Neben den wenigen Klosterschulen gab es zu Luthers Zeiten Lateinschulen sowie sogenannte Rechenschulen – für beide Schulen musste selbstverständlich Schulgeld gezahlt werden, sodass beispielsweise der junge Martin Luther selbst betteln gehen musste um auf eine solche Lateinschule gehen zu können. In den Rechenschulen wurden lediglich die elementaren Kenntnisse im Rechnen und Schreiben vermittelt, da hier die Kinder der Handwerker und Kaufleute für maximal vier Jahre unterrichtet wurden um später in den Familienbetrieben mitarbeiten zu können. Ganz grundsätzlich fand Lernen fast ausschließlich hinter Kirchen- und Klostermauern statt und war den Jungen wohlhabender Schichten vorbehalten. Bereits die Lateinschulen waren lediglich für Jungen geöffnet. Bei ihnen dauerte der Unterricht je nach den Lichtverhältnissen bis zu 12 Stunden. Im Sommer begann er um 5 Uhr morgens und endete um 5 Uhr abends. Der Unterricht selbst bestand aus stundenlangem Lesen, Zuhören und Memorieren, eingebettet in feste und strenge Regeln.
Luthers eigene Schulerfahrungen haben ihn 1524 dazu gebracht seine Anforderungen an eine bessere, reformatorisch orientierte Bildungspolitik für die Landesteile zu formulieren, die sich der Reformation zugewandt hatten. Es handelt sich dabei um die Schrift: „An die Ratsherrn aller Städte deutschen Landes, dass sie christliche Schulen aufrichten und halten sollen“. Diese fast 500 Jahre alte Zustandsbeschreibung möchte ich im Folgenden näher erläuternd mit Zitaten aus diesem Text belegen und an der einen oder anderen Stelle mit unserer Gegenwart in Beziehung setzen, weil ich der Auffassung bin, dass es Luther bereits vor 500 Jahren um zwei Aspekte ging, die auch für unsere Schule heute von höchster Priorität sind: Die Persönlichkeitsbildung der Schüler und die Frage nach der Bildungsgerechtigkeit.

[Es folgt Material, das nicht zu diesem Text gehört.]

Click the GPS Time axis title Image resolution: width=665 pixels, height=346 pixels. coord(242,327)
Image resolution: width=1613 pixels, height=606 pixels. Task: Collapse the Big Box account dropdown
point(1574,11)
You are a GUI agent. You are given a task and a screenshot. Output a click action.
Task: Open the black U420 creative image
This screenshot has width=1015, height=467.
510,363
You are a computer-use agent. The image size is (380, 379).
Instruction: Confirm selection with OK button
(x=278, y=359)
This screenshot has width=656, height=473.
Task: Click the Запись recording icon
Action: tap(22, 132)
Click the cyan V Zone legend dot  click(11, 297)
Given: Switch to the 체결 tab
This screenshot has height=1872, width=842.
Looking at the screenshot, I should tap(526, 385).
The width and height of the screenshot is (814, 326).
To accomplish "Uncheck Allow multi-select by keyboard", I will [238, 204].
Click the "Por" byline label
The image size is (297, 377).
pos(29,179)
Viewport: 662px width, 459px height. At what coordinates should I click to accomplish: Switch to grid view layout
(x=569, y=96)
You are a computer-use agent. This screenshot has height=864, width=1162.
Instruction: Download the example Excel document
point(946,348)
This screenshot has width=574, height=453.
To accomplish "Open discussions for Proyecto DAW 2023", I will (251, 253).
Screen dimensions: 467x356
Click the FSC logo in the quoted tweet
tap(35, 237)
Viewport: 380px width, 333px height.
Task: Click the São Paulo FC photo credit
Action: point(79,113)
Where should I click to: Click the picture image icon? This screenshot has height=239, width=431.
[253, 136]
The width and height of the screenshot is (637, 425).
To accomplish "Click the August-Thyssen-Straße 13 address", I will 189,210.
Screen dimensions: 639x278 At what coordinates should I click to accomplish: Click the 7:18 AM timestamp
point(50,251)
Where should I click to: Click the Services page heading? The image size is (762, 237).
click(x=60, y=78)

Der Ausgangspunkt und die Aufforderung an die politisch Handelnden sind durch folgendes Zitat gekennzeichnet:
„Wahr ist’s ehe ich wollte, dass Hochschulen und Klöster so blieben, wie sie bisher gewesen sind (so dass keine andere Weise des Lehrens und Lebens für die Jugend in Anwendung käme), wollte ich lieber, dass ein Knabe nie etwas lernte und stumm wäre. Denn es ist meine ernsthafte Meinung, meine Bitte und mein Wunsch, dass diese Eselsställe und Teufelsschulen entweder im Abgrund versänken oder in christliche Schulen verwandelt würden.“
Kurz und knapp zusammengefasst und das würde Luther gefallen heißt das: „So wie bisher kann es auf keinen Fall weitergehen. In den bestehenden Schulen wirkt nicht der Geist Gottes, sondern der Teufel.“ (Pühl, in rpi-virtuell 2009) Wenn uns aber die Kinder und die Jugend am Herzen liegen, dann muss gehandelt werden. Erstaunlicherweise richtet Luther seinen Appell nicht an die Kirche, sondern die weltliche Obrigkeit; diese soll zuständig sein für Schule und religiöse Bildung.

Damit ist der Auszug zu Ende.